Fluid-carrying structures such as oil pipelines transport fluid (e.g., refined oil or crude oil) over any desired distance (e.g., relatively short distances within industrial facilities and/or relatively long distances of hundreds of miles). Pipelines are typically constructed from structural materials such as steel that may be subject to corrosion and material failure. For example, structural damage and failures are estimated to cost the pipeline industry tens of billions of U.S. dollars each year. Additionally, leaks and spills caused by structural damage and failure of pipelines cause spills that significantly damage the environment.

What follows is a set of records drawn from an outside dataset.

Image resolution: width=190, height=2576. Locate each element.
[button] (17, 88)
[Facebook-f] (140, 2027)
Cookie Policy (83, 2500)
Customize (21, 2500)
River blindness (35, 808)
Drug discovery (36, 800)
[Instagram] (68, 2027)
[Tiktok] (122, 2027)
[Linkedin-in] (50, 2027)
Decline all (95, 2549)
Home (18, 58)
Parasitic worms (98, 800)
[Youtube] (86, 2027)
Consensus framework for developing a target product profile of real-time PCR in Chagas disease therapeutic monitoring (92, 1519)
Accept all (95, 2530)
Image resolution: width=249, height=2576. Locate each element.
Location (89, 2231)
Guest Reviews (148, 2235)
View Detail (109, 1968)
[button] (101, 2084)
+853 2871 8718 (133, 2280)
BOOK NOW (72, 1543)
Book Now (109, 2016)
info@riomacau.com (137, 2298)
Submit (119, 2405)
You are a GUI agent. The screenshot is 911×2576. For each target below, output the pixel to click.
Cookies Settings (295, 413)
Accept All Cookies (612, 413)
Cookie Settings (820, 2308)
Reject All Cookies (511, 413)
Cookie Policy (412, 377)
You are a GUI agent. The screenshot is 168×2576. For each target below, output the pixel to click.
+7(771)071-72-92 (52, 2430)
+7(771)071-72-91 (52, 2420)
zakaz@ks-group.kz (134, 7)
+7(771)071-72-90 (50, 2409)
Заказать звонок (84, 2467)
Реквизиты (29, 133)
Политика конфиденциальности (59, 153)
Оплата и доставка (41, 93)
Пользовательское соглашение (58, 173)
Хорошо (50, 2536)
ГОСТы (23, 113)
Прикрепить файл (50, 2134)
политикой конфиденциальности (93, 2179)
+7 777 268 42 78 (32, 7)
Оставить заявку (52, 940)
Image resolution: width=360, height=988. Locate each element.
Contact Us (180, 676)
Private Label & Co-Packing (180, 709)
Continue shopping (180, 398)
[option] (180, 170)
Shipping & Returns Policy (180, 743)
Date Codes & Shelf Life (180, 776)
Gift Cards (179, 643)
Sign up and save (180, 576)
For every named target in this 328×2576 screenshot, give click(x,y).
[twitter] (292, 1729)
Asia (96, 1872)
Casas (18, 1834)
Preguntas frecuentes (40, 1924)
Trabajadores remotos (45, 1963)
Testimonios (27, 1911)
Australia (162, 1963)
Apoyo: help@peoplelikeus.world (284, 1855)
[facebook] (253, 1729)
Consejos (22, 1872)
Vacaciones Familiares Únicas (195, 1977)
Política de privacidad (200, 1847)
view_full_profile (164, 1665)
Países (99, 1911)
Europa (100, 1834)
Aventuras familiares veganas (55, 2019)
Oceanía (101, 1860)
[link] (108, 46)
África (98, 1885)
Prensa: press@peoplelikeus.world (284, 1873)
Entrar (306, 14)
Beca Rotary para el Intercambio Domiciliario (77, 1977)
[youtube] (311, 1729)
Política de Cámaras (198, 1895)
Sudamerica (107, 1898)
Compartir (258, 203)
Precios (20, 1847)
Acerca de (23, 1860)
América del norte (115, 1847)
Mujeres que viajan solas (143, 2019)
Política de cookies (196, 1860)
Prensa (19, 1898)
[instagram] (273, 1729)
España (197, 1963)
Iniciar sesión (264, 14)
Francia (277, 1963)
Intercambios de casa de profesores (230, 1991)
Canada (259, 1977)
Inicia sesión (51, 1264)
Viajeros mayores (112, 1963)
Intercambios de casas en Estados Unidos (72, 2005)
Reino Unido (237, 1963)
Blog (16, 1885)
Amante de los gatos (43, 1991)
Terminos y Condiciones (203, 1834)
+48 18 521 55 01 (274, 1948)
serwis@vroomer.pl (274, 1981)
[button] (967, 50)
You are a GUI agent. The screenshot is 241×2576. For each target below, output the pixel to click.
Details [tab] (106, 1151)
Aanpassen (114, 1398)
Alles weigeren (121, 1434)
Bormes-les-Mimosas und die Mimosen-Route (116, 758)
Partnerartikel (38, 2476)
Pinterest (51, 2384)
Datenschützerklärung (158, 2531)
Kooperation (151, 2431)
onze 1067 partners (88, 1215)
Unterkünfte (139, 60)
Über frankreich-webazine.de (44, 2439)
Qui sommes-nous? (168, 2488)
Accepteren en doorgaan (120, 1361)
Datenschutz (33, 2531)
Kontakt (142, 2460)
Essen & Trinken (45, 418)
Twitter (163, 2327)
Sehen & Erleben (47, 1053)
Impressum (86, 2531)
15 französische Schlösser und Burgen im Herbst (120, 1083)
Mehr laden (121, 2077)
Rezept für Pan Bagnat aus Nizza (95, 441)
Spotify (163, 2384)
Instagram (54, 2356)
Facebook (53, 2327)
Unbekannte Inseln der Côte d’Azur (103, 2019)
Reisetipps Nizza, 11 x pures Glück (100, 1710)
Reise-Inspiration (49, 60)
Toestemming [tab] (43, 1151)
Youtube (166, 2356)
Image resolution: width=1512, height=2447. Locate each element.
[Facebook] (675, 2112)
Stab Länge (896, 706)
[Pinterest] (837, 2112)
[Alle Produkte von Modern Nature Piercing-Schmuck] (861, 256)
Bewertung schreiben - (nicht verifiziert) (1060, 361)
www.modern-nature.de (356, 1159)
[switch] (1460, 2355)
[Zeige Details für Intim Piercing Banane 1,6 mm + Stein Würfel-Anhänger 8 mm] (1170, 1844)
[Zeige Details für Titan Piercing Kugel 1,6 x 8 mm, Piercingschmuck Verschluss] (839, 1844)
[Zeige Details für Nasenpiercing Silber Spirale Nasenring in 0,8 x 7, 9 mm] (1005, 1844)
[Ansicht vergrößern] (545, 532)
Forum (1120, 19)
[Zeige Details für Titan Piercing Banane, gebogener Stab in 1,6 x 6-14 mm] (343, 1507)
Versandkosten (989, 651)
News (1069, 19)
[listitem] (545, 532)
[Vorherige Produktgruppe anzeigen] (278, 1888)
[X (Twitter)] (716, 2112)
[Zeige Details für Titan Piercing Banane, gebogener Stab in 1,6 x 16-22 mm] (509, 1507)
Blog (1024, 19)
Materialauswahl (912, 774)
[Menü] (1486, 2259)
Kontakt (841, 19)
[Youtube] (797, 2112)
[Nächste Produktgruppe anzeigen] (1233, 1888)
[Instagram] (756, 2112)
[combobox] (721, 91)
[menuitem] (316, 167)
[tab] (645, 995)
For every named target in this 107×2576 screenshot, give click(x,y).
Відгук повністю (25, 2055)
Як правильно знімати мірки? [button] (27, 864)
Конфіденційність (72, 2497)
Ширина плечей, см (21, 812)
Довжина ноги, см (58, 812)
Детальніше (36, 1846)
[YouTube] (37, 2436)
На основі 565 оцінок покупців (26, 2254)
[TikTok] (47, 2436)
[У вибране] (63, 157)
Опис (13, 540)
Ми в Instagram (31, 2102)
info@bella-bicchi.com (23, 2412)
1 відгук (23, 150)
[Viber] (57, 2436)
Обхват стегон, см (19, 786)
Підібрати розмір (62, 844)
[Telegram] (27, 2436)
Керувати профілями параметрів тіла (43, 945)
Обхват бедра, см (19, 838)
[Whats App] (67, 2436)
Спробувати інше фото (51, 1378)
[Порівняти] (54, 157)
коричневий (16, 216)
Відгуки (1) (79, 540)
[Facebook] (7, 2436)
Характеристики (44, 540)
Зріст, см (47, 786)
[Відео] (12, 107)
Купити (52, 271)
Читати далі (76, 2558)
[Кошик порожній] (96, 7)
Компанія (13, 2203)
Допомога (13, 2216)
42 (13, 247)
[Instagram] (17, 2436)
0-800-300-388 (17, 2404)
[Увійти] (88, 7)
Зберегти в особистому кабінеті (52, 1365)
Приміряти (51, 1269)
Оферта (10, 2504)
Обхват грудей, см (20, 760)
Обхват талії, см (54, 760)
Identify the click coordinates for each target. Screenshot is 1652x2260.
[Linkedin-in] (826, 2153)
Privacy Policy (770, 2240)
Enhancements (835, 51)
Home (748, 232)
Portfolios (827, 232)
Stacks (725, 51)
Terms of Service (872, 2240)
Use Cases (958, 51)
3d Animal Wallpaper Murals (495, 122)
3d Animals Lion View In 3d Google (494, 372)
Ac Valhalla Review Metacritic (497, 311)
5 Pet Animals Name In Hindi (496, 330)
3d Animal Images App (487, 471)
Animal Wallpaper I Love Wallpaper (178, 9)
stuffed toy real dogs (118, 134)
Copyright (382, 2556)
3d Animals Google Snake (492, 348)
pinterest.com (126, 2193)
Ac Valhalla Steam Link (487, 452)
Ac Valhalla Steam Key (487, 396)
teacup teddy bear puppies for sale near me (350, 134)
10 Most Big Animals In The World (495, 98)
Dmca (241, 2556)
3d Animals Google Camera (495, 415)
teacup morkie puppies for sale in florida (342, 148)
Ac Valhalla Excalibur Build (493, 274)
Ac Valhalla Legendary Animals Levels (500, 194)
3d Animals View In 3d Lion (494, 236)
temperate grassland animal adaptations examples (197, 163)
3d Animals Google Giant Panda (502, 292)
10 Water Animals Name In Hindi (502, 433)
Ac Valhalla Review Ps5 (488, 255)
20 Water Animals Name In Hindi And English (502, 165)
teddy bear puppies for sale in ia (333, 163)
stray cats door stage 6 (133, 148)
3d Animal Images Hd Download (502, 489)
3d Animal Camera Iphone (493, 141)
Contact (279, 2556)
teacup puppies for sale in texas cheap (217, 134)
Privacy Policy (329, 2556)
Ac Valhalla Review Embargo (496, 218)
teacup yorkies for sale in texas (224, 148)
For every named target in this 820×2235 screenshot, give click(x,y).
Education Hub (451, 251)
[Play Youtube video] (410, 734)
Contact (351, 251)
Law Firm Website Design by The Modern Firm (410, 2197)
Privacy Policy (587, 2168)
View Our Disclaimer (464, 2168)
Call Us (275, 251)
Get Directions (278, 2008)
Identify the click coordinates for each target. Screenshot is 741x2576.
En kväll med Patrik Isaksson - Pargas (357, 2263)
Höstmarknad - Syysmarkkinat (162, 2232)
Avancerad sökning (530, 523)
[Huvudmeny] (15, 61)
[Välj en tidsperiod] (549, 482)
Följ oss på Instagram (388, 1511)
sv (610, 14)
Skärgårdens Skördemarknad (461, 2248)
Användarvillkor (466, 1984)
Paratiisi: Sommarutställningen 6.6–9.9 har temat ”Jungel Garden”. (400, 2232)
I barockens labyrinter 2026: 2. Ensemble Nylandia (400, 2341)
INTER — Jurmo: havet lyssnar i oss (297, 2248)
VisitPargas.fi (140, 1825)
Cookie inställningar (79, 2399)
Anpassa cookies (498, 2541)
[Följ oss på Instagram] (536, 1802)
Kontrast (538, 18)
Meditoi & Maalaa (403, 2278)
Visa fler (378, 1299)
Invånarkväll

Varying conventional approaches are used to monitor fluid-carrying structures such as pipelines to attempt to detect potential failures before they occur and cause environmental and financial damage. For example, some monitoring technologies are inserted through pipeline walls. Although monitoring data may be obtained using these technologies, the penetration involved with inserting the monitoring technology may itself cause leaks to pipelines. Other approaches utilize radioactive materials (e.g., Uranium, Cesium, Americium, and/or Plutonium) in monitoring pipelines, which are harmful to personnel and the environment. Accordingly, conventional techniques do not provide a safe technique for effectively monitoring flow in passages such as pipelines that avoid damage to the structures being monitored and the surrounding environment.
The exemplary disclosed apparatus, system, and method are directed to overcoming one or more of the shortcomings set forth above and/or other deficiencies in existing technology.